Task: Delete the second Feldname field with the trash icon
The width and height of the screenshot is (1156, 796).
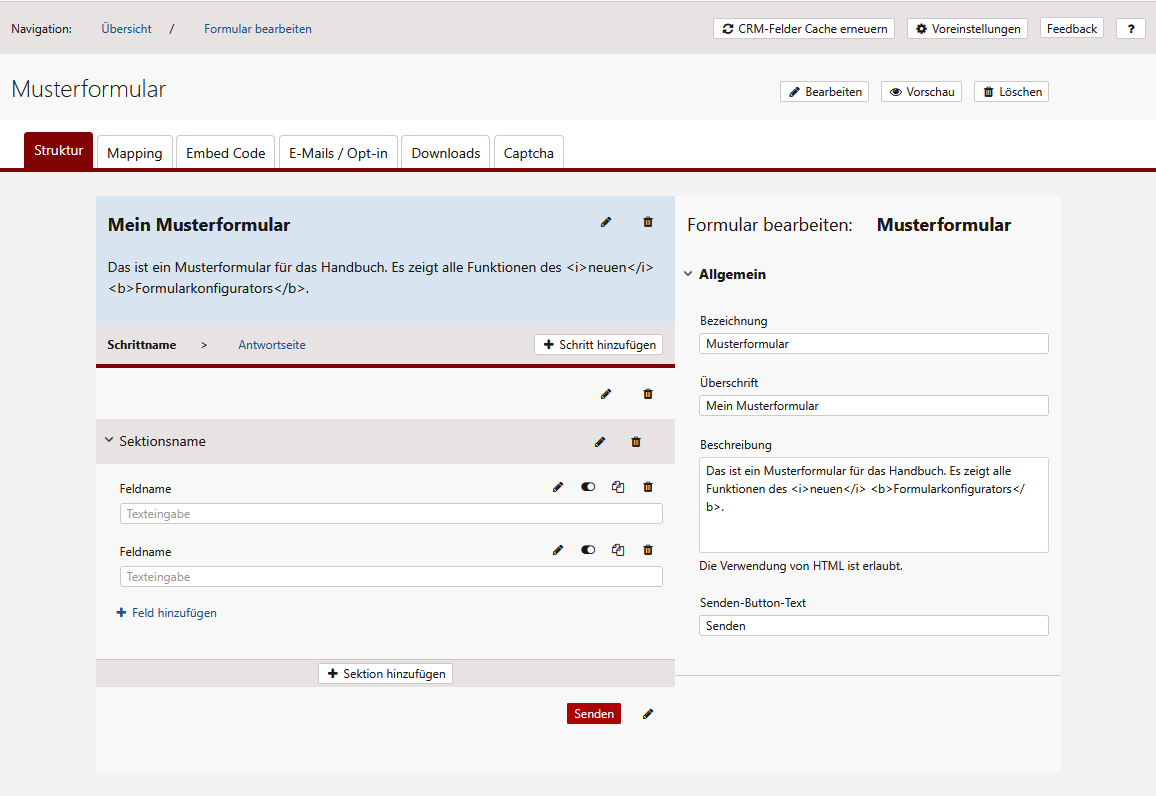Action: (x=648, y=550)
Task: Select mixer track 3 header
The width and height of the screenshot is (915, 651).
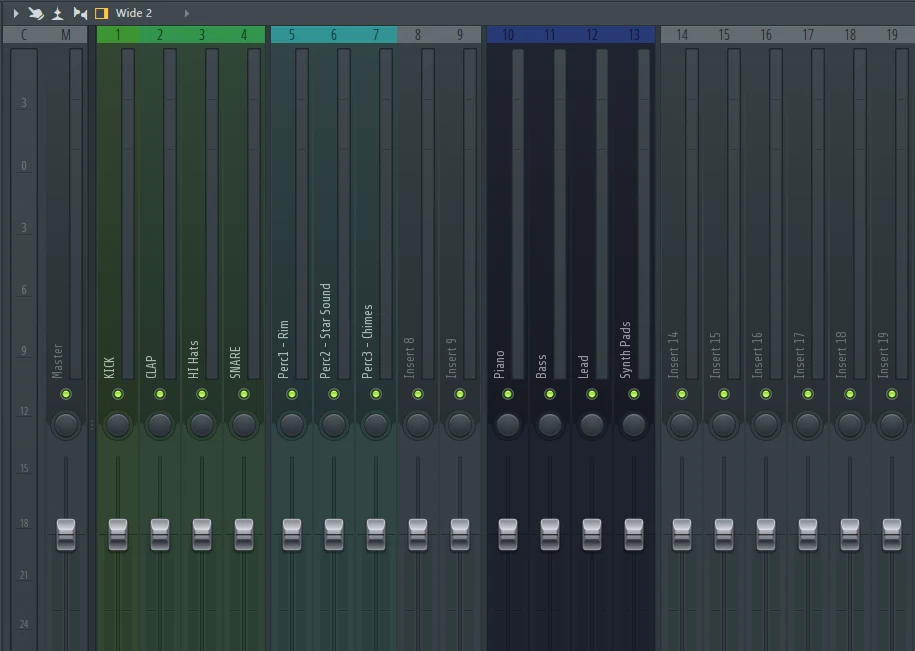Action: (202, 35)
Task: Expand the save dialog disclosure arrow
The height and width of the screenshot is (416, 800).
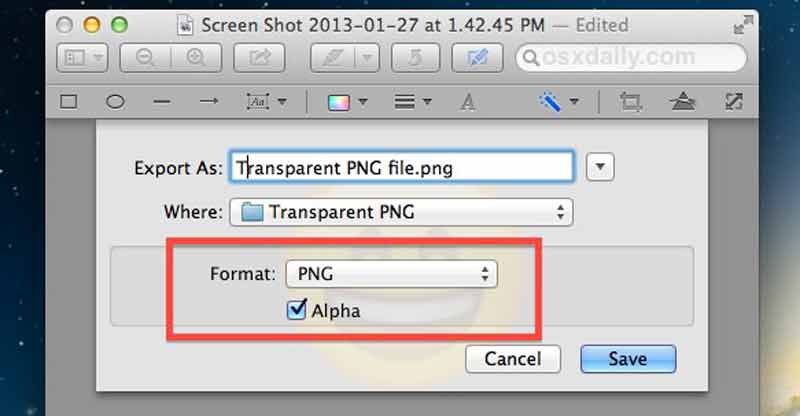Action: [x=599, y=167]
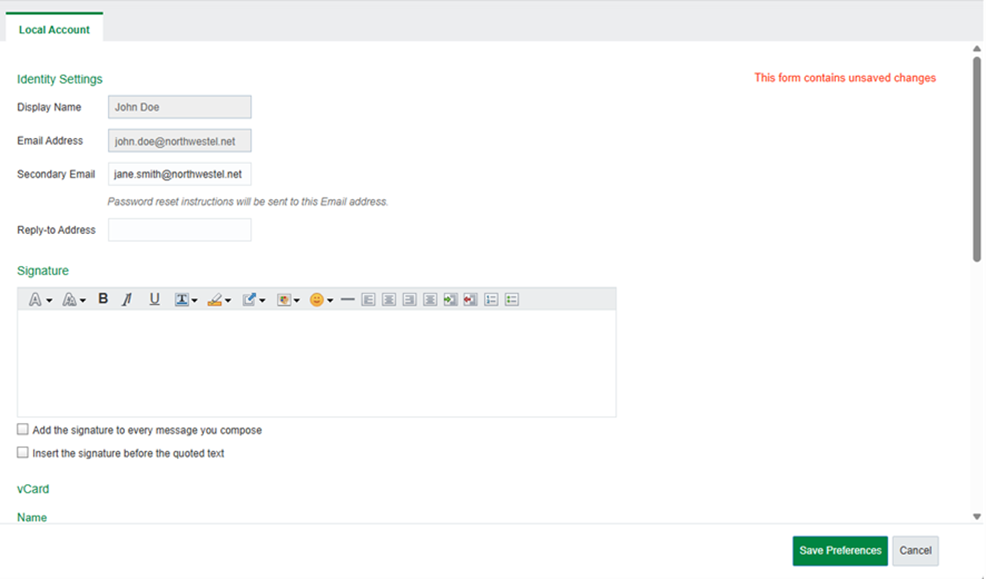Check insert signature before quoted text
Image resolution: width=986 pixels, height=579 pixels.
click(x=23, y=453)
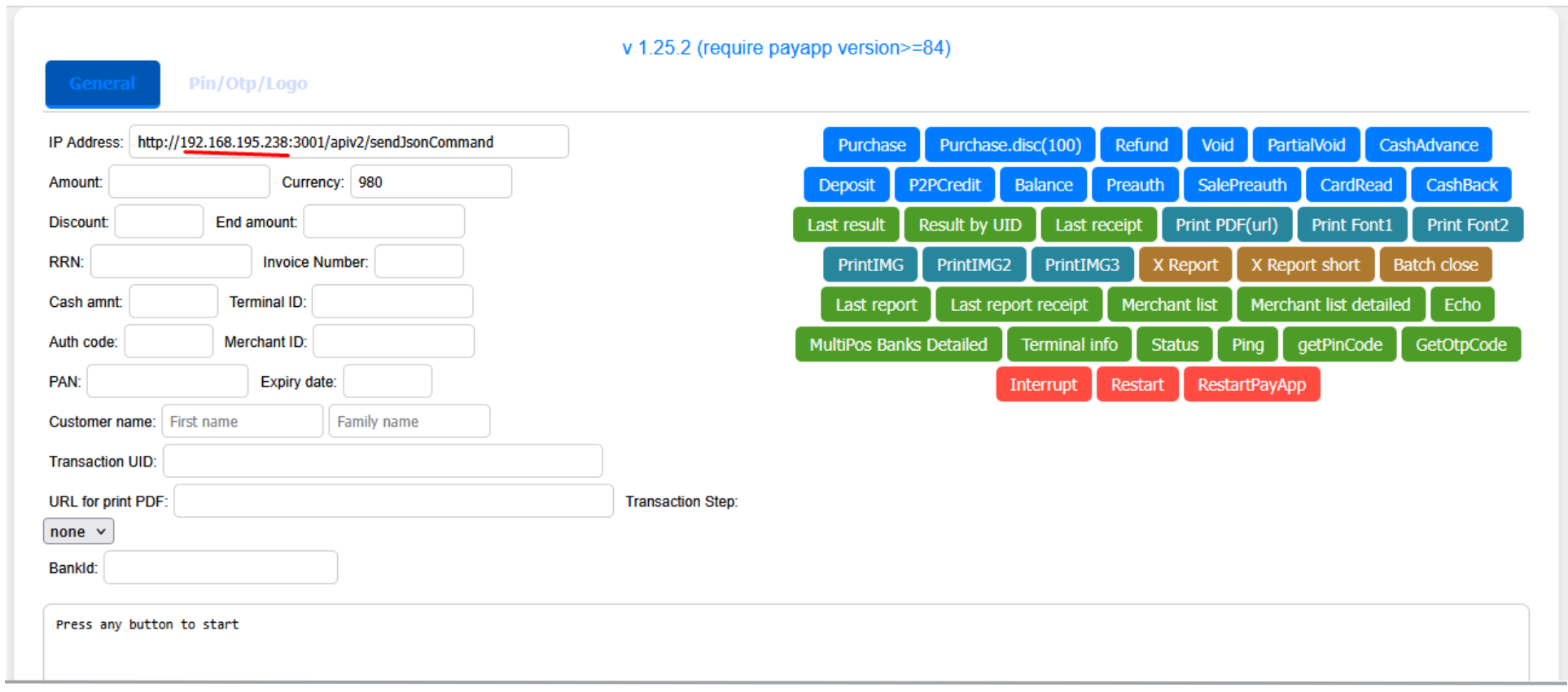Screen dimensions: 1568x692
Task: Click into the IP Address field
Action: [x=348, y=142]
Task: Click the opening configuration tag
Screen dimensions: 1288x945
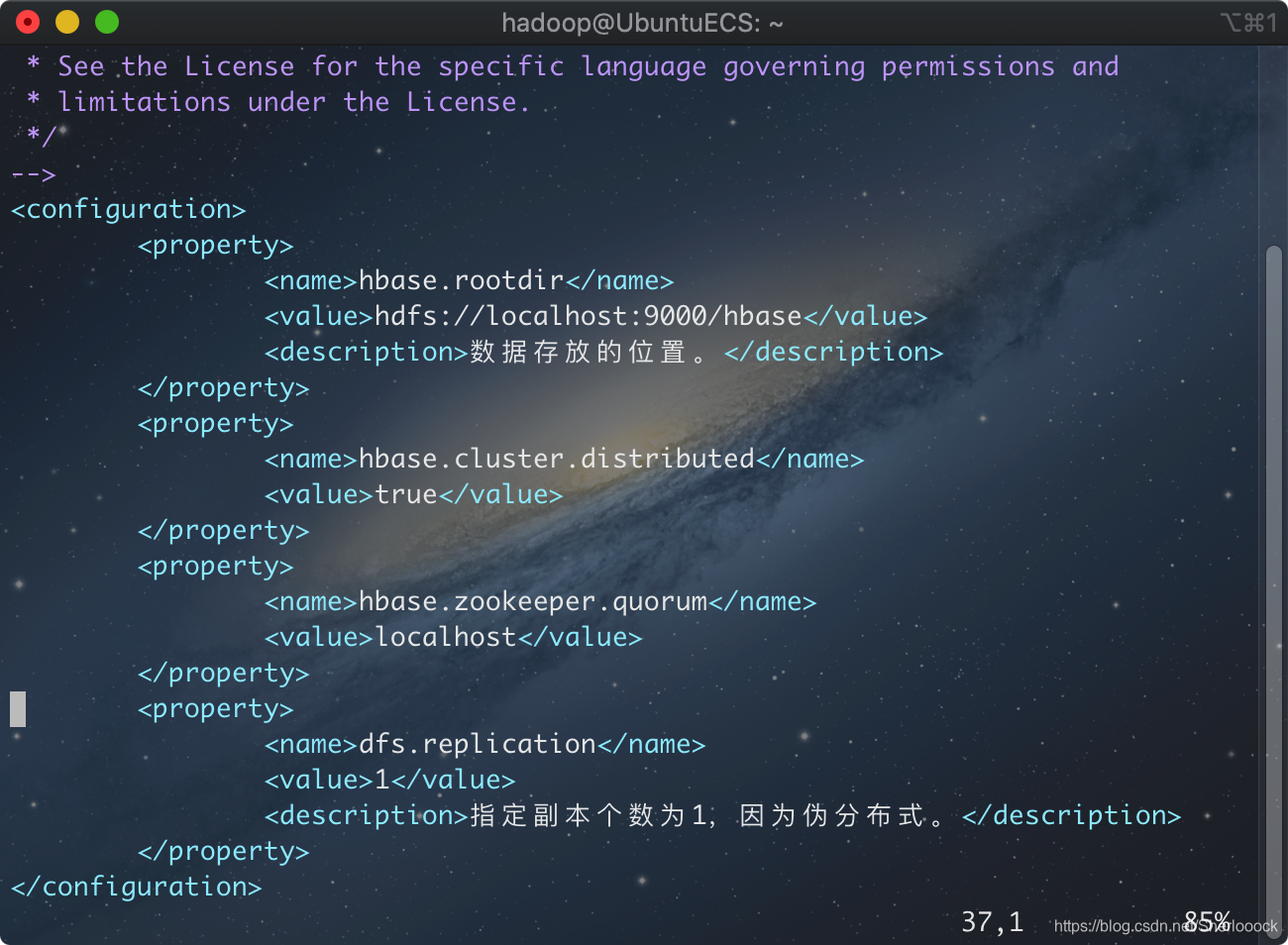Action: (x=128, y=209)
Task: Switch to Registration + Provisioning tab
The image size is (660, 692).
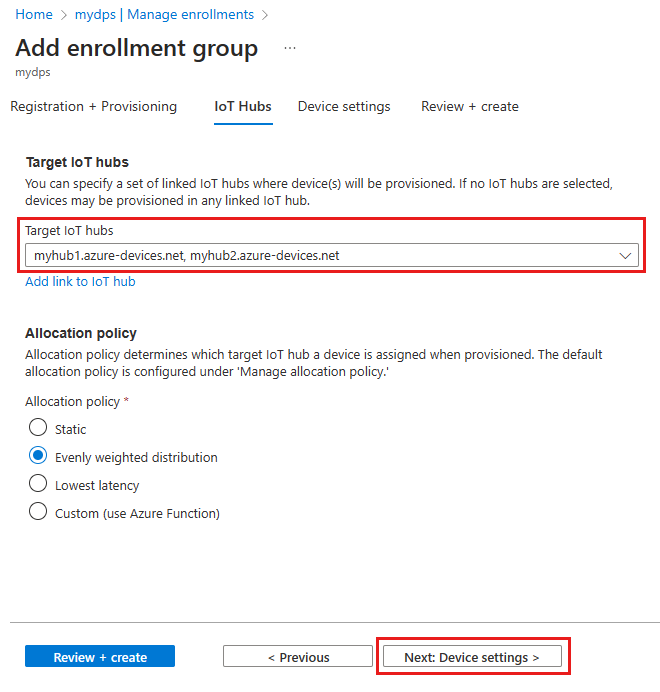Action: 94,107
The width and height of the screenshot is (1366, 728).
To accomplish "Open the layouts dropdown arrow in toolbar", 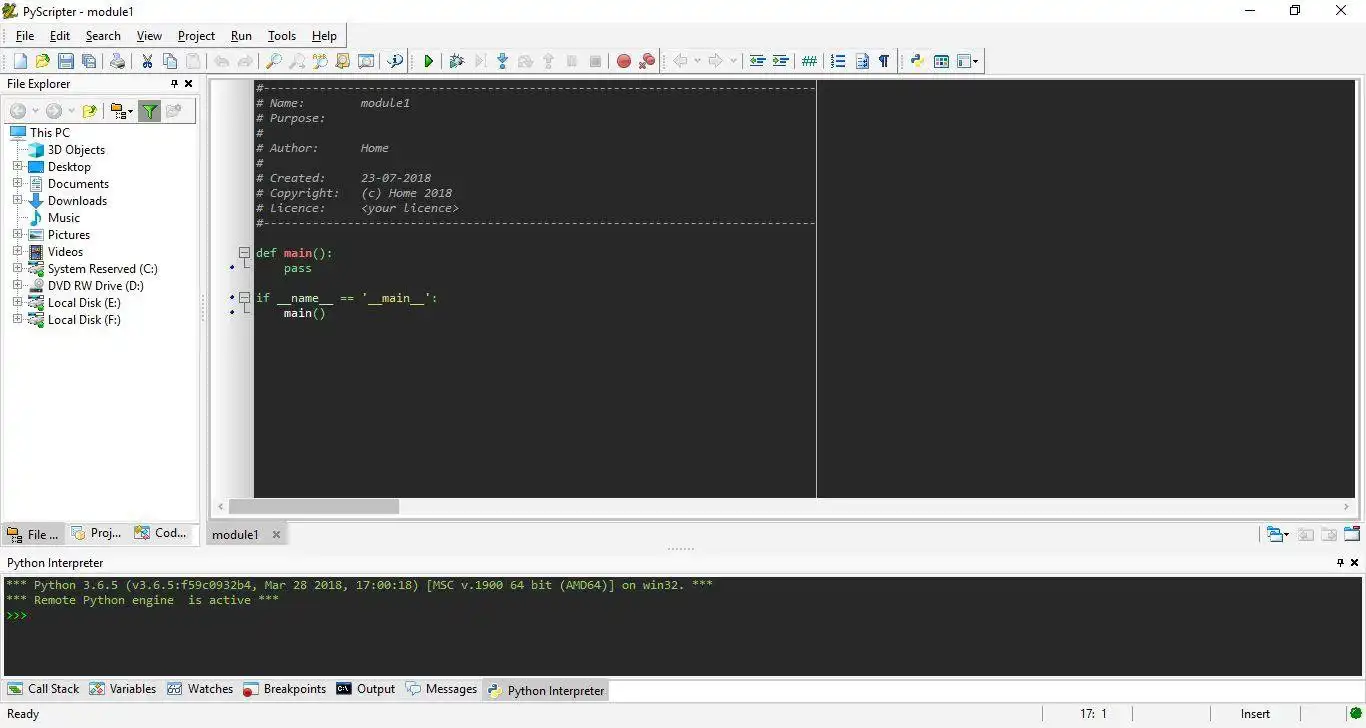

GOAL
Return all of the material above line for line, with every character unchanged, but leave out the pictures.

TASK RESULT
Task: Delete the second Feldname field with the trash icon
The width and height of the screenshot is (1156, 796).
Action: (x=648, y=550)
Task: Select mixer track 3 header
The width and height of the screenshot is (915, 651).
Action: (202, 35)
Task: Expand the save dialog disclosure arrow
The height and width of the screenshot is (416, 800).
Action: [x=599, y=167]
Check insert signature before quoted text
Image resolution: width=986 pixels, height=579 pixels.
click(x=23, y=453)
Screen dimensions: 1568x692
Task: Click into the IP Address field
Action: [x=348, y=142]
Task: Click the opening configuration tag
Screen dimensions: 1288x945
Action: (x=128, y=209)
Task: Switch to Registration + Provisioning tab
The image size is (660, 692).
Action: 94,107
The width and height of the screenshot is (1366, 728).
To accomplish "Open the layouts dropdown arrow in toolbar", 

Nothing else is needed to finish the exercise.